AI, Healthcare and the Environment
When discussing complicated topics like artificial intelligence (AI), it’s often easier to understand the issues in a sector like clean technology by comparing what’s happening in other sectors like manufacturing or healthcare. So, this month, let’s talk about building useful artificial intelligence(AI) tools, the need for expertise in adapting these technologies, and how our experience using AI in other sectors is similar to what we experience in clean technology.
Since we’re still in a pandemic, let’s take a look at healthcare and clean technology.
To start with, what do these two seemingly very different sectors have to do with each other? Quite a lot, as it happens. First, the environment has a huge impact on public health - think wildfire smoke or poor air quality and the impacts on cardiovascular health and asthma in people. Second, monitoring the environment allows us to better understand the health of communities - for example, monitoring wastewater for SARS-Cov2, the virus causing the current pandemic, allows us to contain outbreaks as they occur in communities and prevent wide scale disruption to communities.
Finally, new tools and technologies using data science and machine learning are being introduced in both healthcare and clean technology - and in both cases, practitioners and users have discovered that you need to understand what’s happening in the system in order to build useful tools.
An interesting article published last month in MIT Technology review explored the use of artificial intelligence (AI) tools in the current pandemic and their effectiveness in improving patient outcomes and resource management in hospitals. They looked at tools to diagnose patients faster, to predict the severity of the disease in patients and to better manage hospital resources . The algorithms involved included deep learning, standard image recognition tools and a wide range of predictive models such as clustering. The data used included chest X-ray images, hospital records on patient health (patient age, patient position during imaging, body temperature etc) and datasets on resources by hospitals.
There were 232 tools that were developed to improve patient diagnosis and predict how sick those patients with Covid-19 might get. Out of the 232, only 2 tools were found to be fit for further clinical trials. In an even more shocking study published in Nature Machine Intelligence, 415 tools were developed using deep learning to diagnose Covid from medical images such as X-rays and CT scans and none of those 415 were considered to be fit for clinical use.

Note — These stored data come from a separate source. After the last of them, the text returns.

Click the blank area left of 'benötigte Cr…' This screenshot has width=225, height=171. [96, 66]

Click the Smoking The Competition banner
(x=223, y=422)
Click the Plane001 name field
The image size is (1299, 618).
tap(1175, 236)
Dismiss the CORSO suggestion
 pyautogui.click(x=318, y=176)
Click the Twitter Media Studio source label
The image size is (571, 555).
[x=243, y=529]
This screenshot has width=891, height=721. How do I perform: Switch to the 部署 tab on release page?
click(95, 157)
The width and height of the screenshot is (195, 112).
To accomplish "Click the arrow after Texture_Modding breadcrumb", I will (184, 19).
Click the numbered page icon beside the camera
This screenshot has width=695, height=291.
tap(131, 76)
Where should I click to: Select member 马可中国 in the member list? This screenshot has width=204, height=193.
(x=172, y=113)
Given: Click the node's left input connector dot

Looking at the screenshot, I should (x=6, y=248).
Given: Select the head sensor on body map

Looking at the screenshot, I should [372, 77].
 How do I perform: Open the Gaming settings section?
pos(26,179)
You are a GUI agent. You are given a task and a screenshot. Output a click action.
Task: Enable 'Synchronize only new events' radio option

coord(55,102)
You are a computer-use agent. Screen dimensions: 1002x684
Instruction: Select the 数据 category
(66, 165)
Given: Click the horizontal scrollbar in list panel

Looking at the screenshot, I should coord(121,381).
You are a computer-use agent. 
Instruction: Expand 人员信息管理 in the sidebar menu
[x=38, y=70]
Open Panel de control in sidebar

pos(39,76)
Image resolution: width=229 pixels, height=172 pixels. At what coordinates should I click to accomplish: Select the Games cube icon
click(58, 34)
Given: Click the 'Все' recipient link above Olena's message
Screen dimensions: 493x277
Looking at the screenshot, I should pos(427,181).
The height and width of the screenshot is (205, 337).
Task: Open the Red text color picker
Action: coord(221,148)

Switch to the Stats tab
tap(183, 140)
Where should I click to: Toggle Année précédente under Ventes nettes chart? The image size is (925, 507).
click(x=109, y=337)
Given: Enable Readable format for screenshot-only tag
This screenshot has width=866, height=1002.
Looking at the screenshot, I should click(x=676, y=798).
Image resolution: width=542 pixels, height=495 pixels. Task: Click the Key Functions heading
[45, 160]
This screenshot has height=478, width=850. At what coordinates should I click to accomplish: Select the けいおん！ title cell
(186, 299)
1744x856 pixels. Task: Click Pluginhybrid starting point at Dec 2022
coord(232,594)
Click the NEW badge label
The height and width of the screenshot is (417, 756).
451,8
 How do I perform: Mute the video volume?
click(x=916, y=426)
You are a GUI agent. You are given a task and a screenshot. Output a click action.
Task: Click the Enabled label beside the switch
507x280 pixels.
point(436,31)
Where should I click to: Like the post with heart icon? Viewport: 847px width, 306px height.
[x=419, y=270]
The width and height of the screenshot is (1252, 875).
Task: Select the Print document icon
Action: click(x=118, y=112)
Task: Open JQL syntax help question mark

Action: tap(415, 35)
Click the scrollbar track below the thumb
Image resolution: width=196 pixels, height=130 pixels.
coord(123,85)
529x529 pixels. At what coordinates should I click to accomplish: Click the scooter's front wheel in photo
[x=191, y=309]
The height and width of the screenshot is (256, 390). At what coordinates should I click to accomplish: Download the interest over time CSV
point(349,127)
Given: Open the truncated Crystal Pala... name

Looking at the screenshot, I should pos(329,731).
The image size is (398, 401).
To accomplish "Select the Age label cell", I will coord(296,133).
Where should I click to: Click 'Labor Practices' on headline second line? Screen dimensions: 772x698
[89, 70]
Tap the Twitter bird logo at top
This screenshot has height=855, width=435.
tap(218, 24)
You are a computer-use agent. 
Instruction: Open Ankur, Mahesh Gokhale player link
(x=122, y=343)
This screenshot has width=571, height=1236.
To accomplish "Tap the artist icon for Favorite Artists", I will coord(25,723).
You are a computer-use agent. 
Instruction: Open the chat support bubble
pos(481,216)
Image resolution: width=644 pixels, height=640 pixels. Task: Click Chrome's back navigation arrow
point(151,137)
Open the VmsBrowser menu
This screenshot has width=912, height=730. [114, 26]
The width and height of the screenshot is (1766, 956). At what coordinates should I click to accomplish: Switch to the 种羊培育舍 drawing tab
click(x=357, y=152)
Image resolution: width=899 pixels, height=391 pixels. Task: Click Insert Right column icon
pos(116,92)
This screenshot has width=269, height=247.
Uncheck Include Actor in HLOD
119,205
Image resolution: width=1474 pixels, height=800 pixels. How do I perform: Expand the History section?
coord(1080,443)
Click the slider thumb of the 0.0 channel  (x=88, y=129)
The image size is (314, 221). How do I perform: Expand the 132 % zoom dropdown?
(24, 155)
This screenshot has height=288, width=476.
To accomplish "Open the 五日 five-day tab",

So, in other words - a lot of resources were thrown at using AI to aid healthcare professionals during the pandemic - but the results were not useful.
Why did that happen?
According to the authors of the studies, the problems in using AI in healthcare were present earlier and have become more visible as a result of the pandemic. While there’s been a lot of hype about AI and what it can do - fundamentally, AI algorithms, like any other algorithms, depend on the data they are trained on and the way the practitioner builds the model. And that’s true in all fields - healthcare, clean technology and others.
Let’s start with the data that were used to train algorithms like neural networks or image recognition models in the studies discussed above. In healthcare, the data are often fragmented, poorly labeled and incorporate the bias of the physician doing the work.
As an example of incorporation bias, patient X-ray images were labeled as “having Covid” or “not having Covid” based on the opinion of the radiologist running the X-ray. If instead, the images were correlated with the patient’s PCR test, human error in labeling the image would be removed and the accuracy of the model would be greatly improved.
While it’s relatively easy to see if there are additional datasets that can improve the accuracy of an AI model, other errors can creep in during the model building phase. As AI models have become more complex, they have also taken on aspects of a “black box”. For example, a deep learning model can incorporate hundreds of layersand millions of parameters - and it’s very difficult for the practitioner to tease out the relationships between all the parameters that the model is using and the final result. That’s where understanding the system, understanding the question that is being solved and understanding the algorithm all come into play.
In the study that was published in Nature Machine Learning, the authors found that in some cases, the AI model was trained to detect patients without Covid using data from children who didn’t have Covid. That meant that the model was very accurate at detecting children, but not really accurate in detecting patients without Covid! Similarly, there were a number of images where the patient was lying down and the X-ray taken and in general, patients that were sicker were the ones lying down. However, the AI algorithm was very successful at detecting whether the patient was lying down from the image and less accurate at detecting whether the patient actually had Covid or not!
When errors like these are identified, they are relatively easy to fix - but that’s the challenge of identifying what a complicated algorithm with hundreds to millions of parameters is doing! That requires a combination of expertise in the subject matter and sufficient mathematical skill to build the algorithm and solve for the problems. Or as the author of the article in MIT Technology Review says “But many tools were developed either by AI researchers who lacked the medical expertise to spot flaws in the data or by medical researchers who lacked the mathematical skills to compensate for those flaws.”
And that is the critical issue facing scientists and practitioners who are using or want to use AI in their fields - the lack of expertise in both the subject matter and data science!